[ Recap of Part One: In 1876 the new republic of Brazil is faced with a problem in the remote northeast. A mystic preacher named Antonio the Counselor has gathered a huge following and built a town at Canudos. Other towns claim that bandits from Canudos are robbing them. One town claims that it is threatened with invasion. The state government of Bahia sends a few hundred men who are dispersed after a small skirmish. A second, larger, expedition fares no better. Now the government gets serious and sends thirteen hundred soldiers with artillery and machine guns under the command of Moreira Cesar, a harsh and feared officer. The expedition ends in disaster; two hundred men are killed, including Moreira Cesar.]

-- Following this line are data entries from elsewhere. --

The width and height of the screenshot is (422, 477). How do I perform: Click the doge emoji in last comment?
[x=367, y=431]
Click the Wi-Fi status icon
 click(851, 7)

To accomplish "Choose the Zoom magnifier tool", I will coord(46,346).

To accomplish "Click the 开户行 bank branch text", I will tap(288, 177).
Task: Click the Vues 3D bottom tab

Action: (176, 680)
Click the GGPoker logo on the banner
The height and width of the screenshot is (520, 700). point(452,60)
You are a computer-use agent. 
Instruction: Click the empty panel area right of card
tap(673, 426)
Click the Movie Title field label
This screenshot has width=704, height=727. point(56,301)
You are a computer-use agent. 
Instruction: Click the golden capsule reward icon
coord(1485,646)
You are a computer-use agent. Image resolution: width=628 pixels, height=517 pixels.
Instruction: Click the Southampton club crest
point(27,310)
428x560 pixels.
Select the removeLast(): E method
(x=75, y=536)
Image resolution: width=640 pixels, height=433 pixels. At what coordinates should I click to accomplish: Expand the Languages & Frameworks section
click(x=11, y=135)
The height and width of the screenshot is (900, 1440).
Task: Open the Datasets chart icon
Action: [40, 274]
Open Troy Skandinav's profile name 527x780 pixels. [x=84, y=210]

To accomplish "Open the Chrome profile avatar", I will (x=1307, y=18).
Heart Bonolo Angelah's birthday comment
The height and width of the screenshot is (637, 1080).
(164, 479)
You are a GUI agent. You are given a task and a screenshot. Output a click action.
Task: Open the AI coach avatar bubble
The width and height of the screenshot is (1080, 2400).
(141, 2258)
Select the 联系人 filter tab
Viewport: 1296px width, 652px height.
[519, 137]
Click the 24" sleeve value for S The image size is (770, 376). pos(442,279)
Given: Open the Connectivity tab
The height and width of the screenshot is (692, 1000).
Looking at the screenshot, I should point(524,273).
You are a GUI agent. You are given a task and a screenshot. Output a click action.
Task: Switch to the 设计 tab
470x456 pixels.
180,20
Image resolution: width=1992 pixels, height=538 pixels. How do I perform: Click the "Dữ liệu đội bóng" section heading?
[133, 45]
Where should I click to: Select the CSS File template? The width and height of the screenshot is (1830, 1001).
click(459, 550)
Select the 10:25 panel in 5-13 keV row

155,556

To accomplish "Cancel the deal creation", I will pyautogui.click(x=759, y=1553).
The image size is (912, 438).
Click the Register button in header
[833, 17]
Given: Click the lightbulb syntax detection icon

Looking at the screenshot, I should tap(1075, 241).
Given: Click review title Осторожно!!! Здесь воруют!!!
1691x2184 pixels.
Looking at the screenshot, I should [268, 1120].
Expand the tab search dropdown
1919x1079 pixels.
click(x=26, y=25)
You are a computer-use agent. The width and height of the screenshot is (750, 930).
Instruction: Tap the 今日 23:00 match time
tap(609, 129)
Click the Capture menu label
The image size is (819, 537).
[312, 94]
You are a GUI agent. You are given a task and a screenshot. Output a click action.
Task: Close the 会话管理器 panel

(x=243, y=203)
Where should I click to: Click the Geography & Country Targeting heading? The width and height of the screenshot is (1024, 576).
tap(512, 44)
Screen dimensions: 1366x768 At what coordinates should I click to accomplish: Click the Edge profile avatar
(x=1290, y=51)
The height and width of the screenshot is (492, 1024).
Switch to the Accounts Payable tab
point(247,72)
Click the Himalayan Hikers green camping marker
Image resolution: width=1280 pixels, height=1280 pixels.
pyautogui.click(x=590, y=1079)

News of the Moreira Cesar expedition’s disaster spread across Brazil via newly strung telegraph lines. First reports indicated a great massacre and it was weeks before the true number of casualties were known. In the meantime, fear spread through Brazil’s cities. At some point, Antonio the Counselor was labelled a royalist; soon it was claimed that he meant to overthrow the republic and restore the emperor. Brazil’s states were discrete units — the wealthy cacao barons of the south were little interested in poorer states like Bahia — but they were united in anti-royalist sentiment. They had reason to be concerned about the possibilty of the government being overthrown; there had been three major revolts in the eight years since Dom Pedro II’s departure. Now the states joined in an effort to end this threat to the republic.
Da Cunha treats this phase of the Canudos War with some amusement, mocking the extravagant reports of the press, though his newspaper reports filed at the time show the same anti-monarchist hysteria as those he quotes. Much later, when da Cunha actually reads some of Antonio’s words, he calls them “innocuous”.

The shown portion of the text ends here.